Natal, década de 40
Por
José Correia Torres Neto*
O
seu ”estabelecimento” era o refúgio dos homens da cidade, com residência fixa
ou, simplesmente, por passagem por Natal, e servia de referência geográfica na
cidade. Jovens, militares e figurões acolhiam-se envoltos nas carnes mornas das
meninas de Maria Boa. Muitas mães de família tiveram que amargar, em silêncio,
a presença de Maria Boa no imaginário de seus maridos em uma época de evidente
repressão sexual. Vários fatos envolveram a personagem. Um episódio muito
comentado foi a pintura realizada pelos militares em um avião B-25. Um dos mais
famosos aviões da 2a Guerra Mundial, os B-25 eram identificados com cores
características de cada Base Aérea. Os anéis de velocidade das máquinas
voadoras da Base Aérea de Salvador eram pintados com a cor verde. Os aviões de
Recife, com a cor vermelha, e os de Fortaleza, com a cor azul. Para a Base de
Natal foi convencionada a cor amarela.
Os
responsáveis pela manutenção dos aviões em Natal imaginaram também que deviam
ser pintados no nariz do avião, ao lado esquerdo da fuselagem, junto ao número
de matricula, desenhos artísticos de mulheres em trajes de praia. Autorizada
pelo Parque de Aeronáutica de São Paulo, a idéia foi colocada em prática. Pouco
tempo depois, os B-25 de Natal surgiram na pista com caricaturas femininas e
alguns até com nomes de mulheres. Alguns militares da Base escolheram o B-25
(5079), cujo desenho se aproximava mais da imagem de Maria Barros.
Outras
aeronaves também receberam nomes como “Amigo da Onça” e “Nega Maluca”. Quem
custou a acreditar neste fato foi a própria Maria. Até que alguns tenentes
decidiram levá-la até à linha de estacionamento dos B-25 logo após o jantar,
para não despertar a atenção dos curiosos. Ela constatou o fato. As lágrimas
verteram de seus olhos quando viu à sua frente, pintada ao lado do número 5079,
a inscrição “Maria Boa”. O mito “Maria Boa” rendeu trabalhos acadêmicos: o de
Maria de Fátima de Souza, intitulado: “A época áurea de Maria Boa (Natal-RN
1999)”. O trabalho aborda o “fenômeno da prostituição infanto/juvenil, suas consequências
e causas no desenvolvimento físico e psicossocial de crianças e adolescentes
(...). Com o aprofundamento dos estudos percebemos o importante papel dos
bordéis na prostituição, bem como o fechamento dos mesmos (...). Chegamos então
ao cabaré de Maria Boa, já fechado.
Tivemos,
assim, a oportunidade de conhecer um pouco da saga da Sra. Maria de Oliveira
Barros, uma profissional do sexo, com grande importância na história da
prostituição de adultos, ou ainda, tradicional; das histórias contadas a seu
respeito chamou-nos atenção para sua representação social, seu “mito” e sua
ligação com o imaginário masculino. Com isso, passamos a averiguar mais
profundamente uma participação na sociedade da época e buscamos reconstruir
parte de sua história enquanto meretriz, cafetina, e proprietária da mais
famosa casa de prostituição que o RN já conheceu. ”O Professor Márcio de Lima
Dantas publicou em 2002 o texto “Retratos de silêncio de Maria Boa”. “(...)

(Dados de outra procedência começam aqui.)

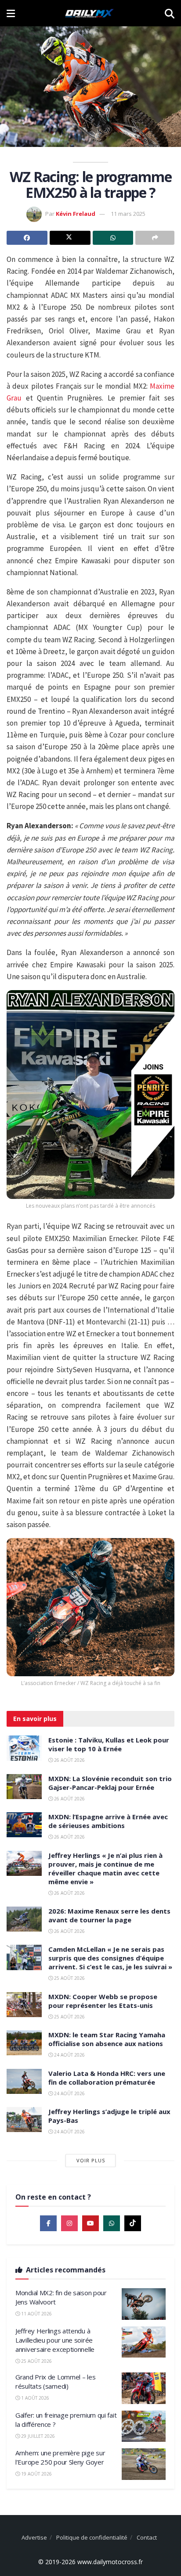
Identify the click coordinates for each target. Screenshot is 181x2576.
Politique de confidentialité (91, 2537)
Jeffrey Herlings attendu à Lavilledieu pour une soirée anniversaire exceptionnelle (54, 2340)
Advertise (34, 2537)
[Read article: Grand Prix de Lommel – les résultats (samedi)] (144, 2388)
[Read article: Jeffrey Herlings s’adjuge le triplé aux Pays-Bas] (24, 2119)
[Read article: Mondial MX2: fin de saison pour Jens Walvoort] (144, 2304)
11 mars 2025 (128, 214)
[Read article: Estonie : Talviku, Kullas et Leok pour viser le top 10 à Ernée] (24, 1747)
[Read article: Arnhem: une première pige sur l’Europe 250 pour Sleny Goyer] (144, 2464)
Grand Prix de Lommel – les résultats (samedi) (55, 2381)
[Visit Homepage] (90, 13)
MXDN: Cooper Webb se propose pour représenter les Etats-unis (102, 2001)
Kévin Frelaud (75, 214)
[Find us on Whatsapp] (111, 2223)
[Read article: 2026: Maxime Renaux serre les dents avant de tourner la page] (24, 1919)
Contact (147, 2537)
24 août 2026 (69, 2055)
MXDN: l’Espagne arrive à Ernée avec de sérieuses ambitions (108, 1821)
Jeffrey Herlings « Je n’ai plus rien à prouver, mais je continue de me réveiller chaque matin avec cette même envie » (105, 1868)
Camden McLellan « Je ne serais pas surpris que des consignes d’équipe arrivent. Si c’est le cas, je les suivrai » (110, 1958)
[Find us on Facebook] (48, 2223)
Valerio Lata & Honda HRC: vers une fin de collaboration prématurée (106, 2077)
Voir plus (90, 2160)
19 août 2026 (36, 2474)
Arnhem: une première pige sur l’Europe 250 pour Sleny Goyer (60, 2457)
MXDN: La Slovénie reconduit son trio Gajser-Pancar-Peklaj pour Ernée (110, 1783)
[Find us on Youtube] (90, 2223)
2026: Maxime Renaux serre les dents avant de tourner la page (109, 1915)
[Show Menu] (11, 13)
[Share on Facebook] (27, 238)
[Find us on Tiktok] (132, 2223)
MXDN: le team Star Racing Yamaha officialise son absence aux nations (106, 2039)
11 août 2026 (36, 2314)
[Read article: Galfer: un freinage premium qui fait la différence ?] (144, 2426)
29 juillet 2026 (37, 2436)
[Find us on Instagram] (69, 2223)
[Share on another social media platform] (154, 238)
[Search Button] (169, 13)
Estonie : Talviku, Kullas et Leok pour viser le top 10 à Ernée (108, 1744)
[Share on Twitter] (70, 238)
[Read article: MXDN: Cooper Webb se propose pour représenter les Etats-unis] (24, 2004)
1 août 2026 (34, 2398)
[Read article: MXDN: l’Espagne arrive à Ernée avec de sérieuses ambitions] (24, 1824)
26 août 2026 (69, 1760)
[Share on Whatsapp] (113, 238)
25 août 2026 (69, 1978)
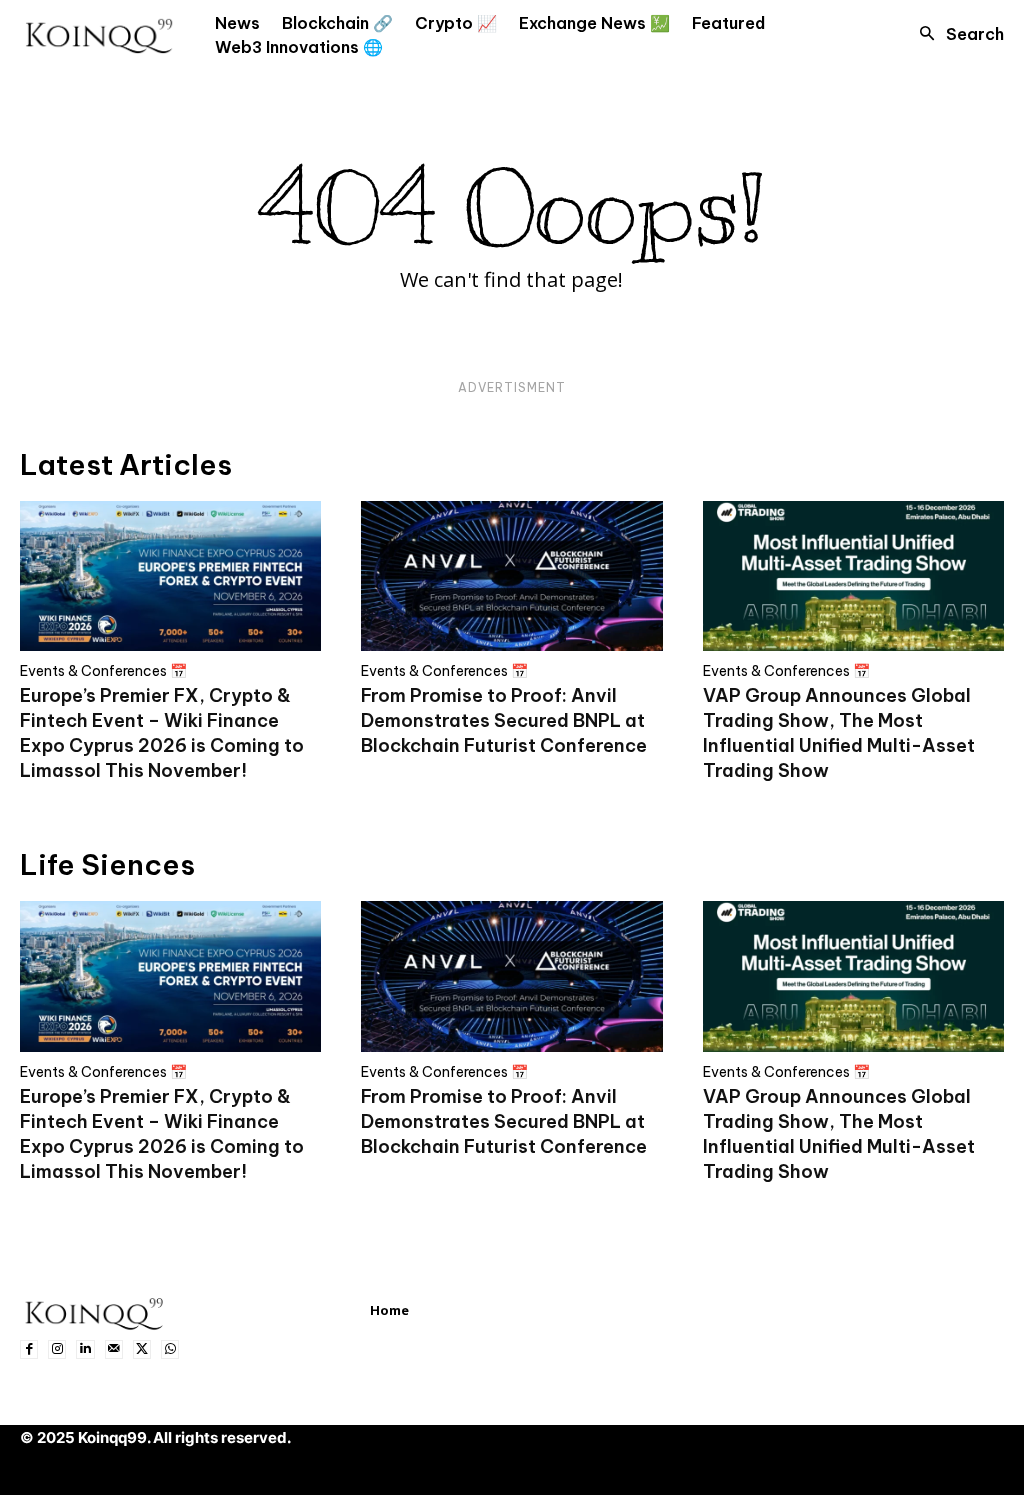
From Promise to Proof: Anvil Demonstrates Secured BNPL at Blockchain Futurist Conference (504, 720)
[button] (956, 34)
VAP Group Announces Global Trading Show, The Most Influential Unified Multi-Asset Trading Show (839, 733)
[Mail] (114, 1349)
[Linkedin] (85, 1349)
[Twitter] (142, 1349)
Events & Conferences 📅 (103, 671)
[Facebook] (29, 1349)
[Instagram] (57, 1349)
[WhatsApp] (170, 1349)
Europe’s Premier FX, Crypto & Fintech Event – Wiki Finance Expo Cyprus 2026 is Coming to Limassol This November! (162, 733)
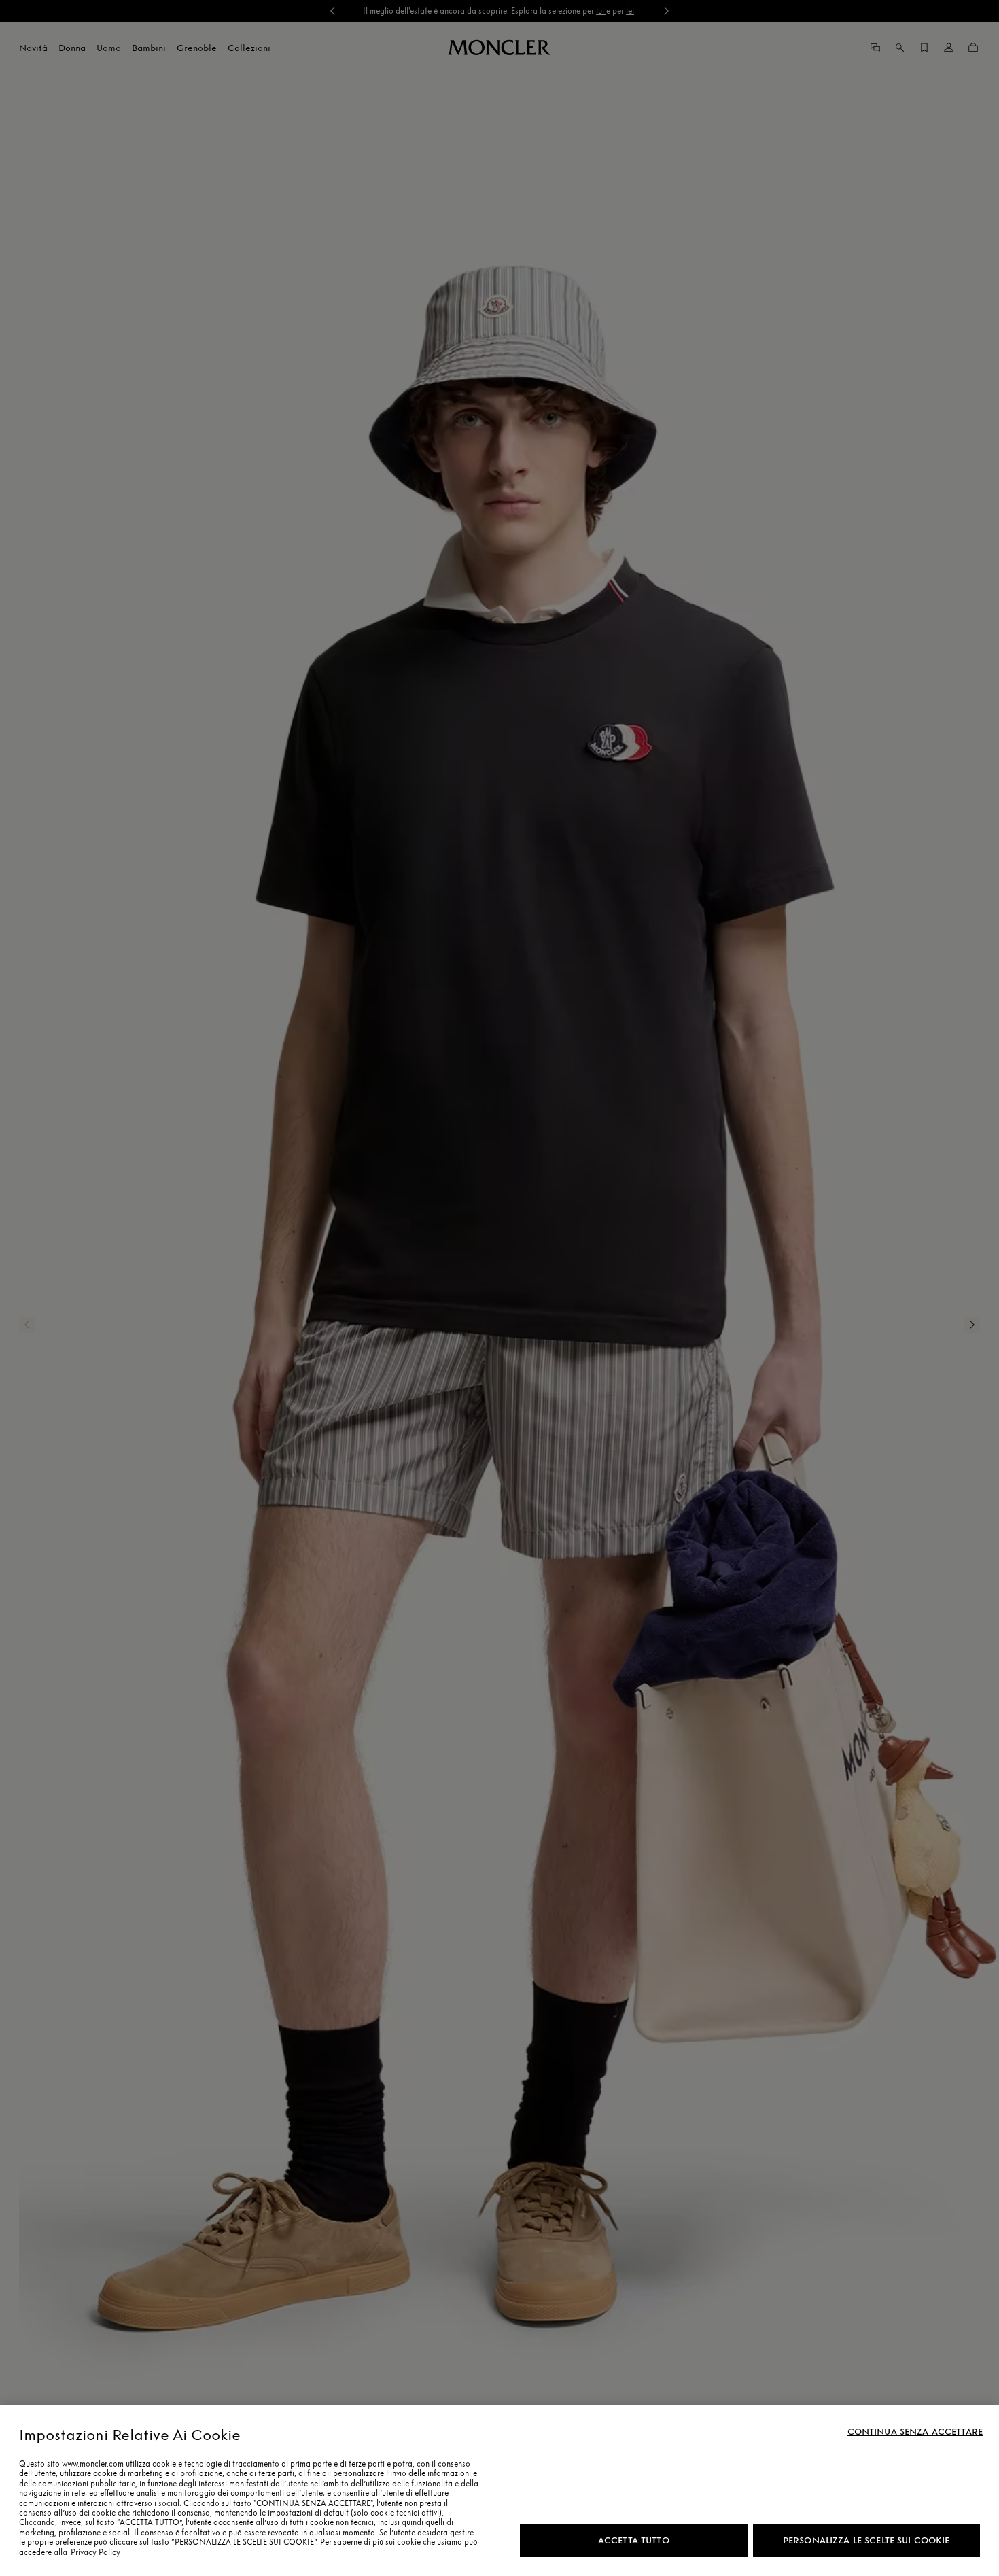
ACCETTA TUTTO (633, 2540)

Para além da atitude ética de proteger sua família, o que faz parecer um jogo
com a hipocrisia da sociedade, penso que, na atitude de se manter reservada, se
inscreve outro aspecto digno de ser ressaltado.
Falo
do mito que entorna a personagem Maria Boa, de certa maneira, criada e
ritualizada por ela mesma, dimensão de fantasia para além do empírico
vivenciado. (...)Astuciosamente se fez conhecer por “Maria”, o antropônimo mais
comum no universo feminino, genérico e pouco dado a divagações semióticas. Ironicamente
é o nome da mãe de Jesus... Quem não tinha conhecimento no Estado de uma
proprietária de um requintado lupanar, e que se chamava Maria, a Boa. O mito,
da constituição do éter, era aspirado por todos, preenchendo necessidades,
ocupando lugares no espírito, imprimindo fantasias nos adolescentes,
despertando em jovens mulheres as aventuras da carne, engendrando adultérios
imaginários.
Integrava,
assim, o patrimônio individual e coletivo. (...)”Eliade Pimentel, no artigo “E
o carnaval ficou na memória” destaca a presença de Maria Barros nos carnavais
de Natal: Lá pela década de 50, os desfiles passaram a acontecer na avenida
Deodoro da Fonseca. Maria Boa desfilava com Antônio Farache em carros
conversíveis. “Em 2003 o cantor Valdick Soriano, quando entrevistado por
Everaldo Lopes, registrou que quando esteve em Natal, pela primeira vez, cantou
até para as meninas de “Maria Boa”. Maria Barros é história. Mesmo sendo
paraibana é a Primeira Dama (ou anti-Dama) de Natal. Impera nas lembranças dos
seus contemporâneos e se faz presente nos prostíbulos que ainda resistem nas
periferias da cidade ou travestidos de casas de “drinks” nos bairros mais
nobres. Ela é citada no filme For All - O Trampolim da Vitória (vencedor do
Festival de Gramado em 1997) de Luiz Carlos Lacerda e Buza Ferraz. O filme retrata
a cidade do Natal em 1943 quando a base americana de Parnamirim Field, a maior
fora dos Estados Unidos, recebe 15 mil soldados, que vão se juntar aos 40 mil
habitantes da cidade.
Para
a população local a guerra possuiu vários significados. A chegada dos militares
americanos alimentou fantasias de progresso material, romance e, também o
fascínio pelo cinema de Hollywood. Em meio aos constantes blecautes do
treinamento anti bombardeio, dos famosos bailes da base aos domingos, dos
cigarros americanos, da Coca-Cola e do vestuário estavam os sonhos natalenses.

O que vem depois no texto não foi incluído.